La industria de vehículos pesados en México cerró 2025 con caídas de doble dígito en producción, exportaciones y ventas, en un contexto marcado por la incertidumbre del T-MEC, la relación comercial con Estados Unidos y el aumento de importaciones de unidades usadas, de acuerdo con cifras del sector y datos oficiales.
Durante el año, las empresas que operan en el país produjeron 138,954 camiones, una disminución de 34.8% frente a las 213,241 unidades fabricadas en 2024, el nivel más bajo desde la pandemia por COVID-19, informó Rogelio Arzate, presidente de la Asociación Nacional de Productores de Autobuses, Camiones y Tractocamiones (ANPACT).
En materia de comercio exterior, datos del INEGI señalan que en 2025 se exportaron 113,931 vehículos pesados, lo que representó una baja de 28.6% respecto a las 159,466 unidades enviadas al extranjero el año previo, con impactos directos en las plantas orientadas al mercado norteamericano.
Las ventas también mostraron contracciones relevantes. Al mayoreo se reportaron 30,673 unidades comercializadas, frente a 67,704 camiones vendidos en el mismo periodo de 2024, mientras que las ventas al menudeo sumaron 39,836 unidades, una reducción de 31.6% respecto a las 58,293 del año anterior.
Factores detrás de la contracción
Guillermo Rosales, presidente de la Asociación Mexicana de Distribuidores de Automotores (AMDA), señaló que variables macroeconómicas tradicionales no explican por sí solas la magnitud de la caída. “Los factores económicos como el tipo de cambio, tasas de interés o el índice del consumidor no explican la caída tan fuerte que presentó la industria, solo superada por la pandemia”, afirmó.
De acuerdo con el directivo, el mercado interno se vio presionado por la importación de unidades usadas, mientras que la incertidumbre regulatoria y comercial afectó las decisiones de producción y exportación. La AMDA estimó que en 2025 se dejó de vender una de cada tres unidades en el país.
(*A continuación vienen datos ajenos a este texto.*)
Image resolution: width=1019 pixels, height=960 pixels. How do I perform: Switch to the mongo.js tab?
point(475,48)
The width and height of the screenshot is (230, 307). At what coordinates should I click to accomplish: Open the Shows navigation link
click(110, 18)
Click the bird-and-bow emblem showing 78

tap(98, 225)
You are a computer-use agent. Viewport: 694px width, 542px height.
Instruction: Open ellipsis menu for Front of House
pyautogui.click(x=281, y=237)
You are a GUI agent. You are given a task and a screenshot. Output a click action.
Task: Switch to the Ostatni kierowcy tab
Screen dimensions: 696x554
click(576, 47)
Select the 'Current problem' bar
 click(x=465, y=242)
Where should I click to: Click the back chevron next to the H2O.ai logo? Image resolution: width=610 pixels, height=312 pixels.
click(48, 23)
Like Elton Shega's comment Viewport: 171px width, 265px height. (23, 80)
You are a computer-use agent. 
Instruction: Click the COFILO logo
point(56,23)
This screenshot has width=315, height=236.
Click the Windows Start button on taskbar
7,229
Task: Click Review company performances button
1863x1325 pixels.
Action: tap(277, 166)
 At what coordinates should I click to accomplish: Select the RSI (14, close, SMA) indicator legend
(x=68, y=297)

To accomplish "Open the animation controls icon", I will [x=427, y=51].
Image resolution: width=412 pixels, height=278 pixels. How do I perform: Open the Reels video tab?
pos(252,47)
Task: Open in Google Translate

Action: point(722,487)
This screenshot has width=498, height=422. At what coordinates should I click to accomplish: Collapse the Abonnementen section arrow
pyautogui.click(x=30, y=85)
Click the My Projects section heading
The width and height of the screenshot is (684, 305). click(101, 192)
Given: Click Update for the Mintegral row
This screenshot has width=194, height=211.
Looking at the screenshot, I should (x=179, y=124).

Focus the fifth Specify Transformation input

Propuesta de ajuste arancelario
Ante este escenario, ANPACT y AMDA informaron que presentarán una propuesta al gobierno federal para incrementar de 10% a 50% el arancel a los vehículos pesados usados importados, principalmente desde Estados Unidos, con el objetivo de incentivar la renovación del parque vehicular y reactivar el mercado.
Las asociaciones indicaron que la iniciativa será planteada a la administración de Claudia Sheinbaum en las próximas semanas, como parte de un paquete de medidas orientadas a estabilizar la industria y reducir la entrada de unidades con mayor antigüedad al mercado nacional.